* **Goal**:
Please give the lines of the records from the line containing "Task: Click the 30 MIN timeframe badge" through the end of the records, inclusive, as a JSON list of strings with one string per line and blank lines left out.

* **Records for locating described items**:
Begin

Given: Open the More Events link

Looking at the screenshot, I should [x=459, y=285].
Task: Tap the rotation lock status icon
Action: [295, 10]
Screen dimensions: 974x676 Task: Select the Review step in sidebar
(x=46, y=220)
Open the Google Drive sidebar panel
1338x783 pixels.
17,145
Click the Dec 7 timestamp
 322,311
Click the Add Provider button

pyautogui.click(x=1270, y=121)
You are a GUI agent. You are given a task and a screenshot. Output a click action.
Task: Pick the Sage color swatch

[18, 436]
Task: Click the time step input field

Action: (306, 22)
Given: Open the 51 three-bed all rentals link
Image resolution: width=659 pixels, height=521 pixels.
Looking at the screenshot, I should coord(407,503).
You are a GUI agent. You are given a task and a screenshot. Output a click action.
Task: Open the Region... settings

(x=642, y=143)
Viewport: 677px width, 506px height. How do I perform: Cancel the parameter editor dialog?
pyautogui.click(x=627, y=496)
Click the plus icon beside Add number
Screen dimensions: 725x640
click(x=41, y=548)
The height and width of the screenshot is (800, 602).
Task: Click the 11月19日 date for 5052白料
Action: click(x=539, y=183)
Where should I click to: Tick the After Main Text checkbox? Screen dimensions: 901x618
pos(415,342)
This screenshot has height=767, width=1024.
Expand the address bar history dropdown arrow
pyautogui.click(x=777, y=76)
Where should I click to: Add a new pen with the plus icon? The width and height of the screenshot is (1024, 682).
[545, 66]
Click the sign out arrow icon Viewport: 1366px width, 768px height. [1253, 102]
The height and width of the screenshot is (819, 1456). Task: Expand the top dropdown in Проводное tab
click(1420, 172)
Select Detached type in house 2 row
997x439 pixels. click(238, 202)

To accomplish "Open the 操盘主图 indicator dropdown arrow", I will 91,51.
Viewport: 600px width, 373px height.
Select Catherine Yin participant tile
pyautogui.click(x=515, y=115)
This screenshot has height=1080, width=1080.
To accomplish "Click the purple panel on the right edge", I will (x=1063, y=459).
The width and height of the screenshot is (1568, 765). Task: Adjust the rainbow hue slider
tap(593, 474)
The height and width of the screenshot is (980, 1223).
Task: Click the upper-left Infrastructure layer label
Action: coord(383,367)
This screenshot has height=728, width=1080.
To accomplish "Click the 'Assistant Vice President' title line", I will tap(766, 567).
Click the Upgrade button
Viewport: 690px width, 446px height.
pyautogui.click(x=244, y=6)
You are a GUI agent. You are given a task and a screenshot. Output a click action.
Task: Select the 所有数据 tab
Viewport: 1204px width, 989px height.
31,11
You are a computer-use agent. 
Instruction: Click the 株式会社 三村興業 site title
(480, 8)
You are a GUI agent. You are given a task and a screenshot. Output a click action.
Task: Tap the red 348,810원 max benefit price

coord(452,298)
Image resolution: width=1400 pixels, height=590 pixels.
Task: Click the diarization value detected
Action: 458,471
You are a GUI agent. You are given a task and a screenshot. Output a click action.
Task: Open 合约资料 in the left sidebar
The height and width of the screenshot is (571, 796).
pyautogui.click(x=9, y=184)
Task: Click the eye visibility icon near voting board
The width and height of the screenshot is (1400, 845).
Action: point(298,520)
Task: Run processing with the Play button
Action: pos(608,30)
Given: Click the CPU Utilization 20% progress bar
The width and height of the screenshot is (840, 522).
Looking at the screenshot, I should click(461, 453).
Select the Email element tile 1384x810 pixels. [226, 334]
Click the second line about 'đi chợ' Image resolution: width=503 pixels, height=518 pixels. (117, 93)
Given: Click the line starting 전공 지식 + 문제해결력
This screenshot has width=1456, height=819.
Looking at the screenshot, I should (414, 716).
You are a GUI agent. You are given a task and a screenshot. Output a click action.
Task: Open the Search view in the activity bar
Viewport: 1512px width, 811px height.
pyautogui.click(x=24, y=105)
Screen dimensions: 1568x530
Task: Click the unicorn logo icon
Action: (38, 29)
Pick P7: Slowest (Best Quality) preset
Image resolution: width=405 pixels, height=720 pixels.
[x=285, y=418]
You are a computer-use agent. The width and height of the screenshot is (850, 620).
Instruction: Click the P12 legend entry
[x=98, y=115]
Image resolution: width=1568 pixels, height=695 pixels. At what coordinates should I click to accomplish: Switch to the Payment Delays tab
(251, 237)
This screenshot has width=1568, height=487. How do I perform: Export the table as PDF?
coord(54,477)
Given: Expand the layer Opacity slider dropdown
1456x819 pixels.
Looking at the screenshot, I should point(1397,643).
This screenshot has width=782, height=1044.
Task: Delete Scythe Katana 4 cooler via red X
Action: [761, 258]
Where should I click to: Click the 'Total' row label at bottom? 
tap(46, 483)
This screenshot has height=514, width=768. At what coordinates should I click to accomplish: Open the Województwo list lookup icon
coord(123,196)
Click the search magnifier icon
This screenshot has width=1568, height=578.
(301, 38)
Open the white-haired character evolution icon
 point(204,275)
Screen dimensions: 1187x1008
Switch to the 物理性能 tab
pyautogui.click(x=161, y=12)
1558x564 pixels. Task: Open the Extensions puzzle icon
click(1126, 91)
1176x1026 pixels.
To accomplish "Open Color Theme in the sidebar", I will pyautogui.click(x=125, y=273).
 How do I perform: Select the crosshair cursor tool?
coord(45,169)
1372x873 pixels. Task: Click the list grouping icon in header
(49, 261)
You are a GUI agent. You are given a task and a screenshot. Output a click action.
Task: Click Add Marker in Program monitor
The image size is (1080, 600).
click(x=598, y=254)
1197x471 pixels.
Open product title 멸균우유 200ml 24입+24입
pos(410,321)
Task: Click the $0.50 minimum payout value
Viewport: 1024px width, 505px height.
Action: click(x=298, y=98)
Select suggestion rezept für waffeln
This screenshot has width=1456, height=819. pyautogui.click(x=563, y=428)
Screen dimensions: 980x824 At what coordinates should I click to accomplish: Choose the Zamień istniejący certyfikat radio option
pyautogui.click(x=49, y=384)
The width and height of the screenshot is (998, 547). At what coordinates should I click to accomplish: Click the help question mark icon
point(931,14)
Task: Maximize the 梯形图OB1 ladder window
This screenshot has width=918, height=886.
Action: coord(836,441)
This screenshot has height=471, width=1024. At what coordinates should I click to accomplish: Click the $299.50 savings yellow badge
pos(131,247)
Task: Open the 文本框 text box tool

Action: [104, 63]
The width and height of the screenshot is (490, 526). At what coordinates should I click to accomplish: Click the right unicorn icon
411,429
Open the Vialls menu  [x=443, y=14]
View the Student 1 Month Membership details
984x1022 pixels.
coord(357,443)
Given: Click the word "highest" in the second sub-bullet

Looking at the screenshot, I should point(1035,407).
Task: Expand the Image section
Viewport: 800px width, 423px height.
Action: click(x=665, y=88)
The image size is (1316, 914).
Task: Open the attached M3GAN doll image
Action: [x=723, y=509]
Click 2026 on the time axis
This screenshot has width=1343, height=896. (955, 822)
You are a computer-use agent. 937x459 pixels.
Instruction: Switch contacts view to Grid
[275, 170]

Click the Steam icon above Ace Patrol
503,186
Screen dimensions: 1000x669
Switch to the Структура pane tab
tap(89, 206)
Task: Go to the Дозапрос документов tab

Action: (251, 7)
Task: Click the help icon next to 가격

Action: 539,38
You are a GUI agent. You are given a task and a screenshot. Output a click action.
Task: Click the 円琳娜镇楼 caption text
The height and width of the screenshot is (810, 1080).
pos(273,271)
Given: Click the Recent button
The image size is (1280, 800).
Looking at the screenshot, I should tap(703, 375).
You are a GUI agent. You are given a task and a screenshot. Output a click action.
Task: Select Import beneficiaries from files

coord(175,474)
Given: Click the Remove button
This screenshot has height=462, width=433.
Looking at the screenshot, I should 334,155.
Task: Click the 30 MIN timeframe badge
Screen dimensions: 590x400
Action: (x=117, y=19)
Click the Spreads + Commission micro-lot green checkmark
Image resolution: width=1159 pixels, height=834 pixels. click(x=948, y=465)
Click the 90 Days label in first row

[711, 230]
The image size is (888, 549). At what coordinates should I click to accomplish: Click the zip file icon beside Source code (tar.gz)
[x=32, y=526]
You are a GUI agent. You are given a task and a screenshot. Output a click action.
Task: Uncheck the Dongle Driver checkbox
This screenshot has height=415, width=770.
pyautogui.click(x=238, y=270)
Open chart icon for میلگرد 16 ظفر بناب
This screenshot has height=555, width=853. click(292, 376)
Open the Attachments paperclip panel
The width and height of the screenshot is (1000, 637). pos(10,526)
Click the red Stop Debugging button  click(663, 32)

End

* **Result**:
[
  "Task: Click the 30 MIN timeframe badge",
  "Screen dimensions: 590x400",
  "Action: (x=117, y=19)",
  "Click the Spreads + Commission micro-lot green checkmark",
  "Image resolution: width=1159 pixels, height=834 pixels. click(x=948, y=465)",
  "Click the 90 Days label in first row",
  "[711, 230]",
  "The image size is (888, 549). At what coordinates should I click to accomplish: Click the zip file icon beside Source code (tar.gz)",
  "[x=32, y=526]",
  "You are a GUI agent. You are given a task and a screenshot. Output a click action.",
  "Task: Uncheck the Dongle Driver checkbox",
  "This screenshot has height=415, width=770.",
  "pyautogui.click(x=238, y=270)",
  "Open chart icon for میلگرد 16 ظفر بناب",
  "This screenshot has height=555, width=853. click(292, 376)",
  "Open the Attachments paperclip panel",
  "The width and height of the screenshot is (1000, 637). pos(10,526)",
  "Click the red Stop Debugging button  click(663, 32)"
]